En lo judicial se puede y debe acelerar, por ejemplo, el uso del “expediente electrónico” (que ya funciona en varios países). Ya que esto puede ser una meta de mediano plazo en muchas instituciones, el hecho es que se pueden llevar a cabo muchas actuaciones, diligencias y audiencias judiciales usando la comunicación digital. En especial si está de por medio la libertad de personas u otros derechos constitucionales.

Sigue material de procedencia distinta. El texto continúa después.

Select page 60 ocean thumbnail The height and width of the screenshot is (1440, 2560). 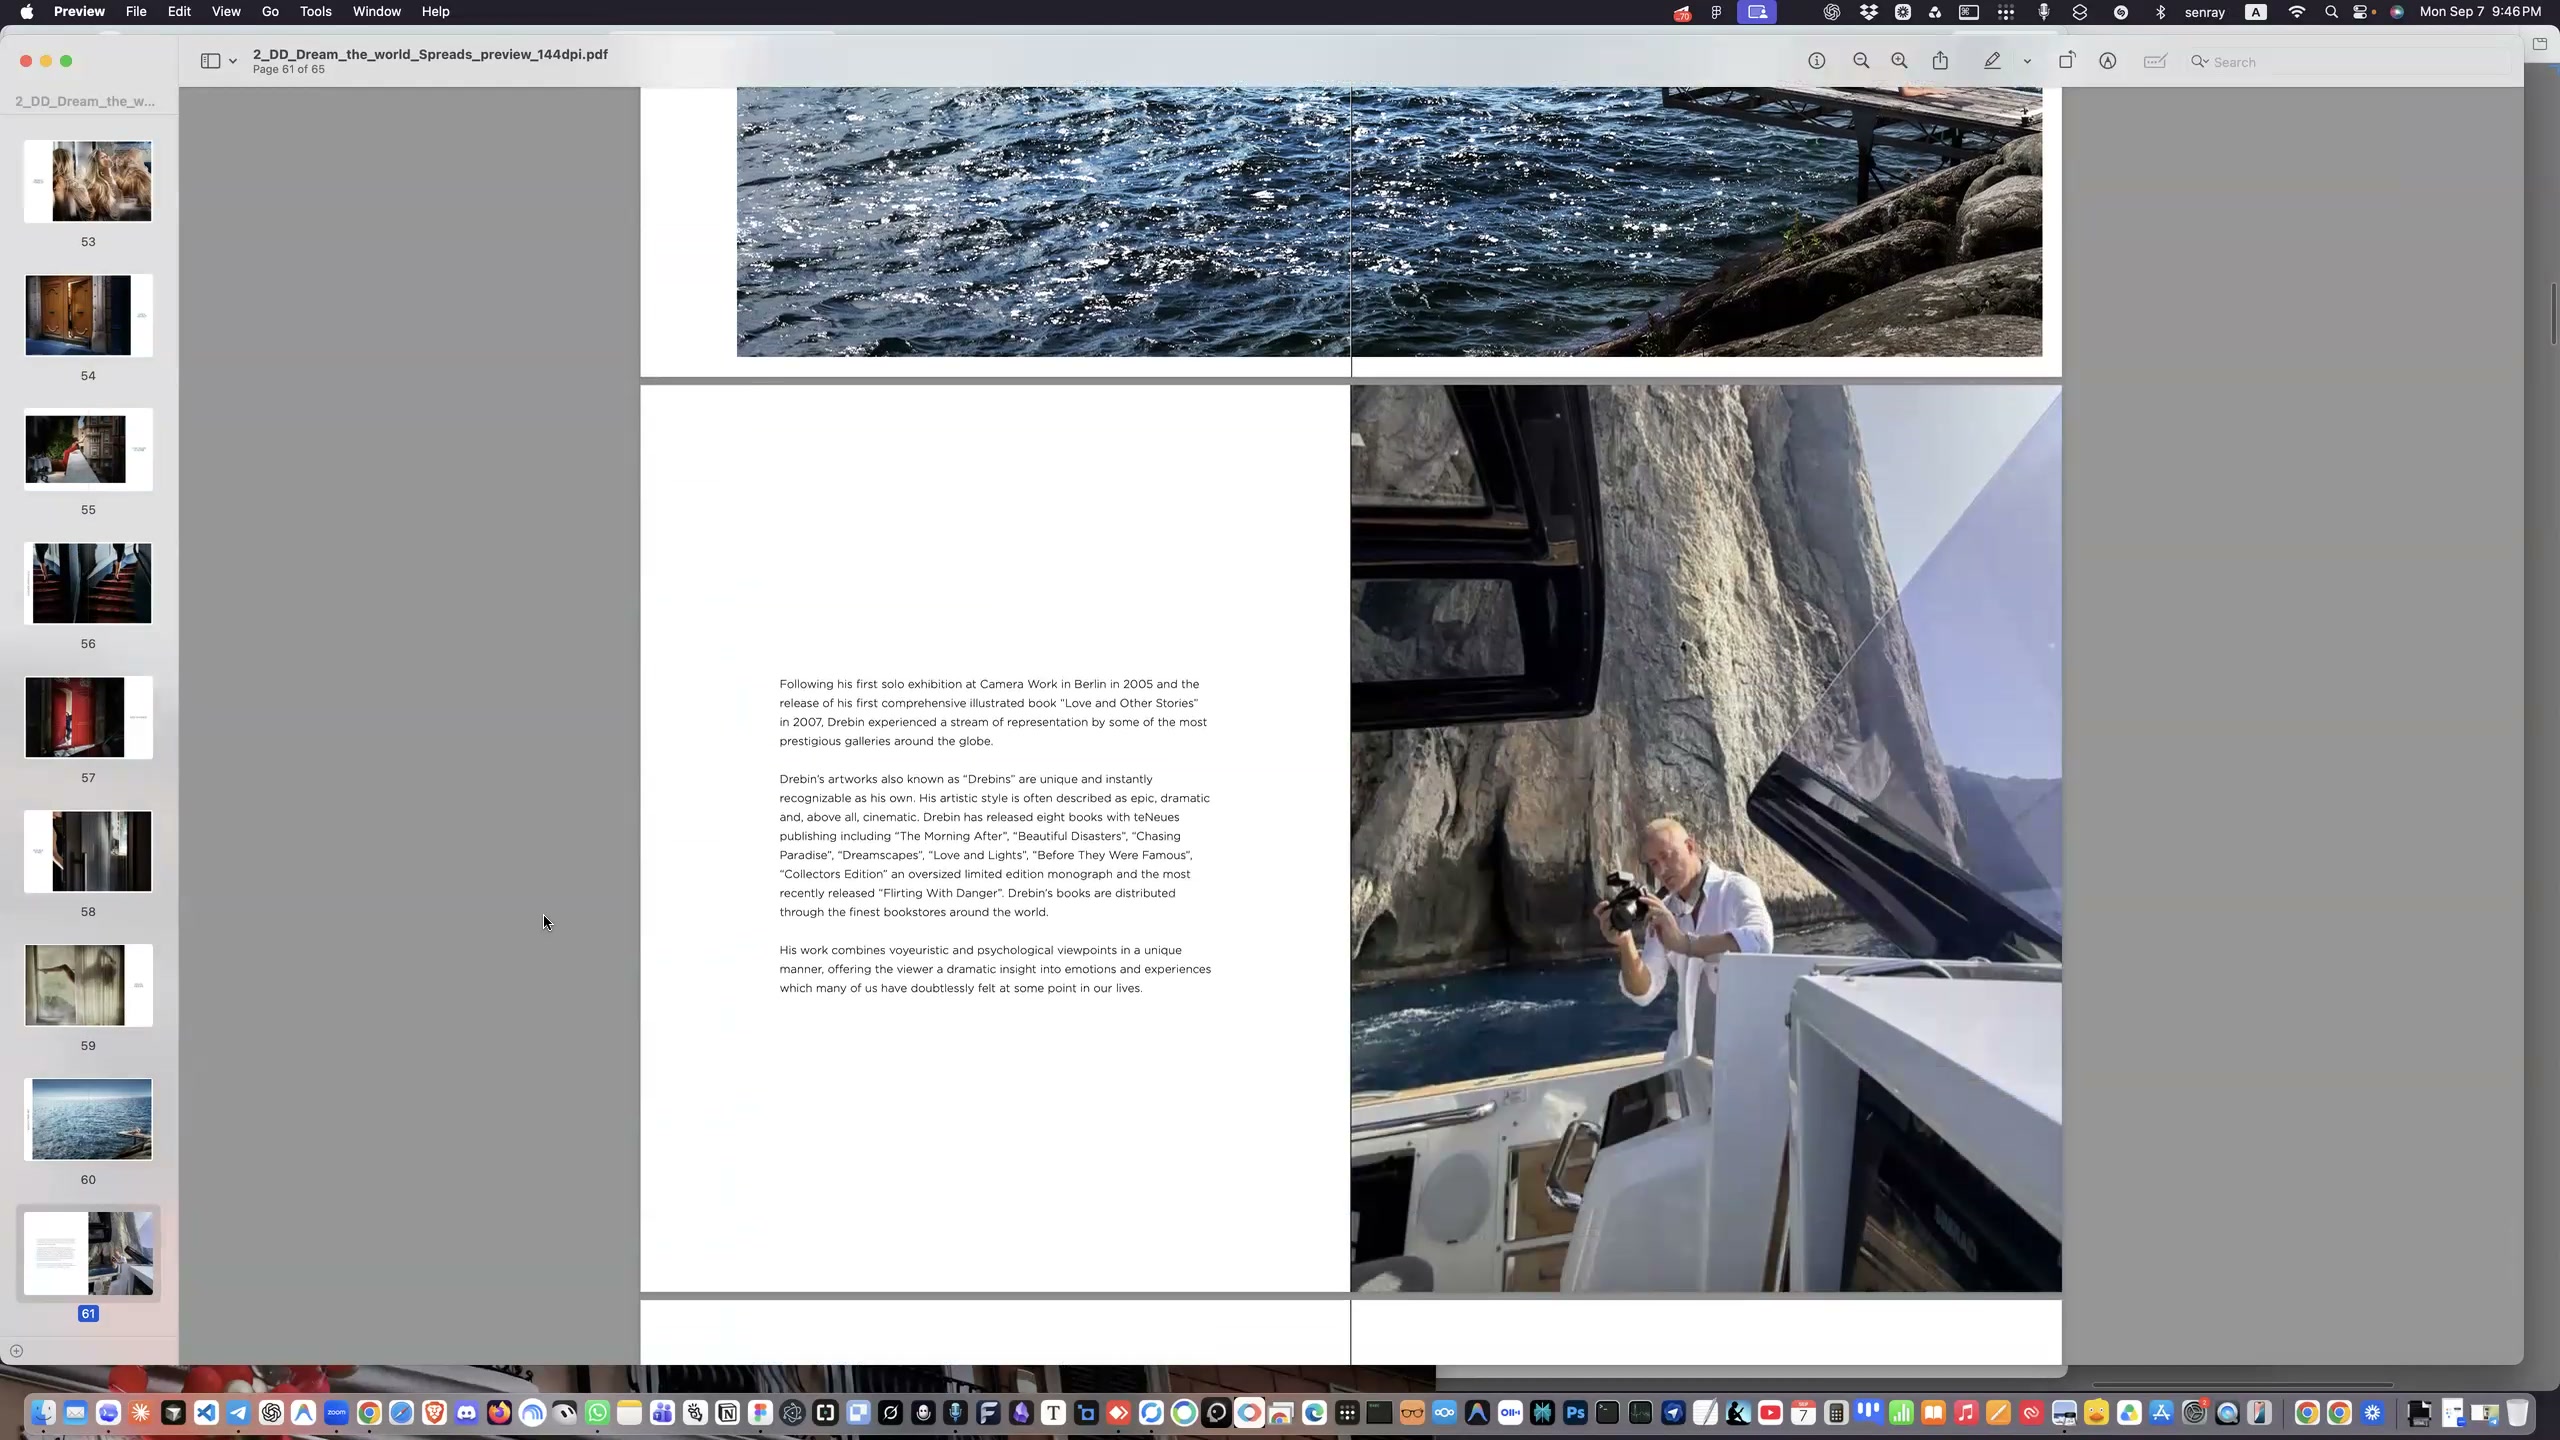point(89,1119)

El funcionamiento de los parlamentos, por su lado, tampoco se debería ver impedido. No es objetable que en una situación de emergencia como la actual se fortalezcan las funciones y capacidades de acción de los poderes ejecutivos. Pero ello no puede cancelar la función parlamentaria. La comunicación digital está disponible y es un medio que no solo debe ser “tolerado” sino fomentado para que los poderes legislativos puedan funcionar. El espacio de los poderes locales es también fundamental, pero probablemente el más complejo pues no siempre cuentan con los recursos tecnológicos y presupuestales necesarios. Son el eslabón fundamental de conexión entre la ayuda estatal/gubernamental y la gente en condición de pobreza y extrema pobreza, por lo que la interconexión es esencial.

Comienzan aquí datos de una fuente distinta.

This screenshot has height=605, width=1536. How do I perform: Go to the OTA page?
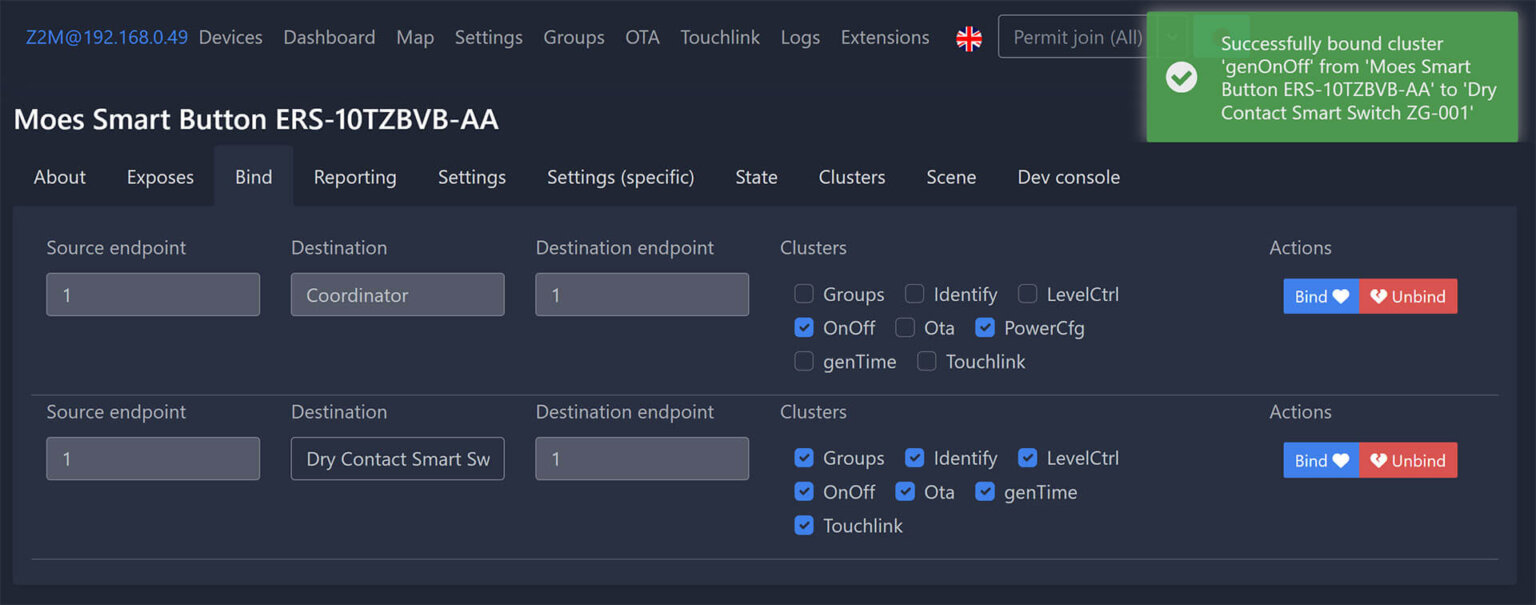click(642, 38)
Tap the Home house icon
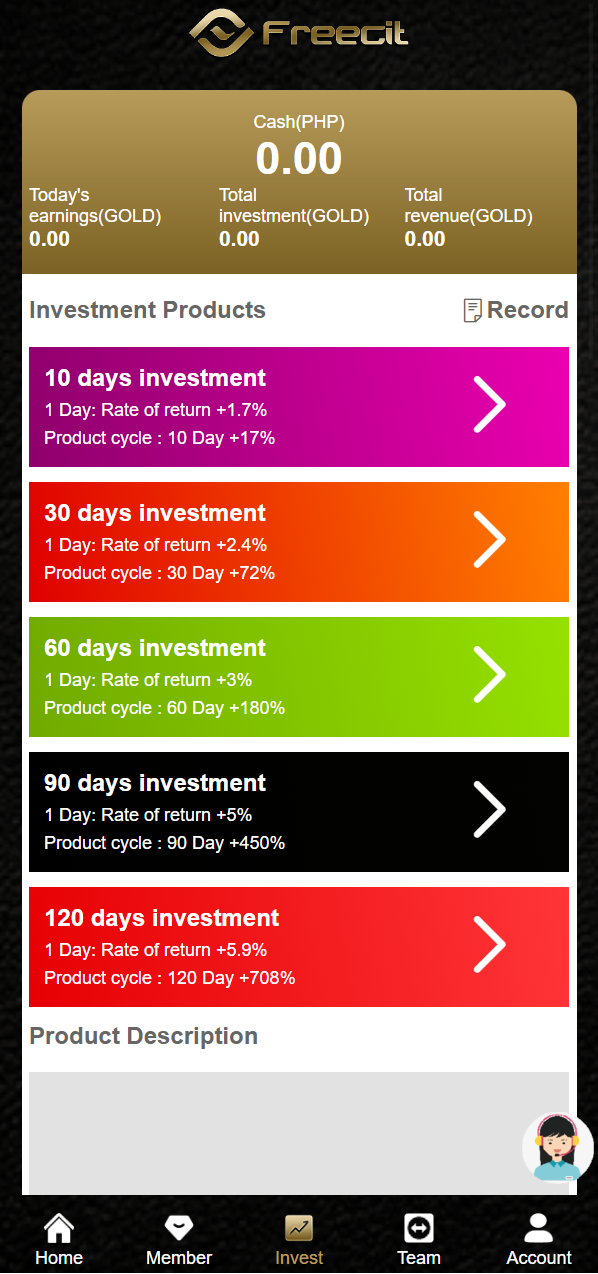Image resolution: width=598 pixels, height=1274 pixels. (x=59, y=1227)
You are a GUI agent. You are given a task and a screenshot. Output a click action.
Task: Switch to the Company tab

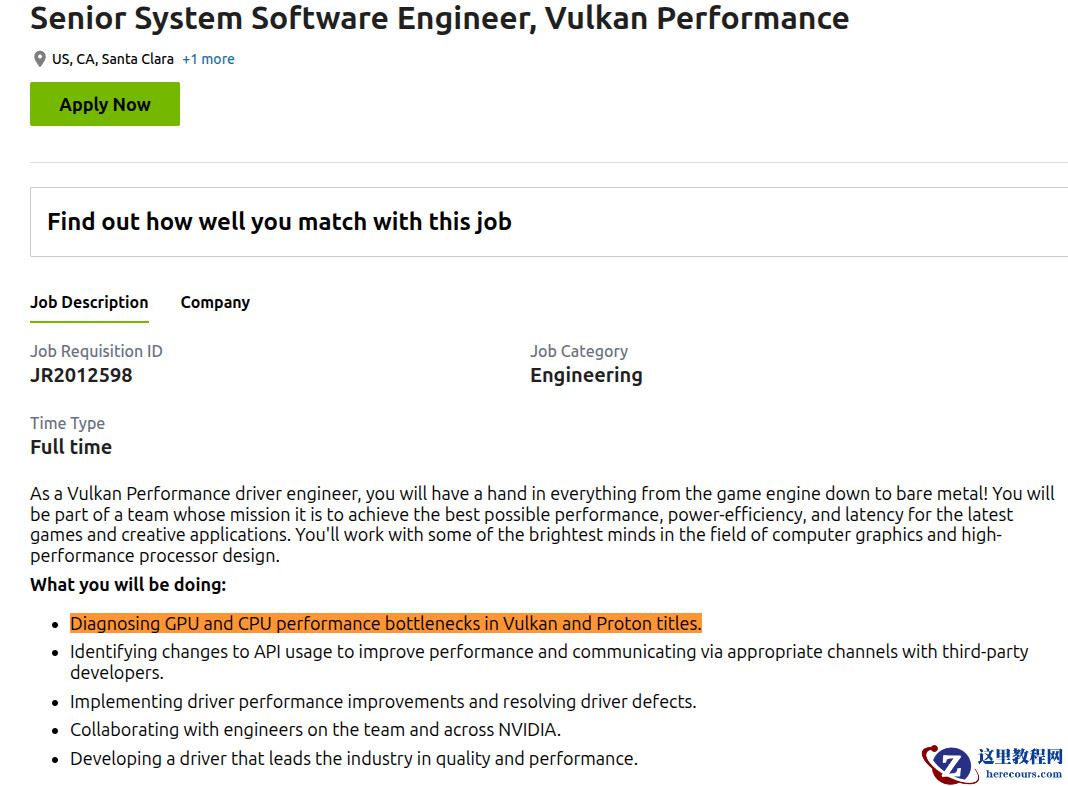pyautogui.click(x=215, y=302)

Tercero, parafraseando el título del film de Luis Buñuel, Los olvidados: las personas privadas de libertad. Se encuentran bajo responsabilidad y atención directa del Estado y es un grupo particularmente vulnerable por las condiciones de hacinamiento prevalecientes en los centros de reclusión.
Veamos, como ejemplo, a Colombia y Perú. En el primero, la población penal es de 121,297; la capacidad, para 80,763 (50.19 % de hacinamiento); en el Perú, la población penal es de 92,300 y la capacidad, para 39,300 (134% de hacinamiento). El hacinamiento y las condiciones de higiene son evidentes caldos de cultivo para la expansión del virus. Lamentablemente no suele generar gran “simpatía social” en sociedades gangrenadas por la inseguridad.
En las actuales condiciones de emergencia carcelaria es urgente estudiar y conceder indultos a personas que estén por cumplir sus penas y no haya cometidos delitos de sangre. La deportación de reclusos extranjeros (que deberían estar en sus países). Y, así, otras categorías que se consideren relevantes que deberían ser parte de una inmediata “descompresión” de los centros penales antes que haya que lamentar hechos graves de violencia en el actual contexto. En el Perú la presidenta del Tribunal Constitucional ha pedido públicamente que se proceda a otorgar indultos recomendando, para ello, una comisión ad hoc que estudie cada caso de manera que no se beneficien de ello personas que entrañen un riesgo para la sociedad.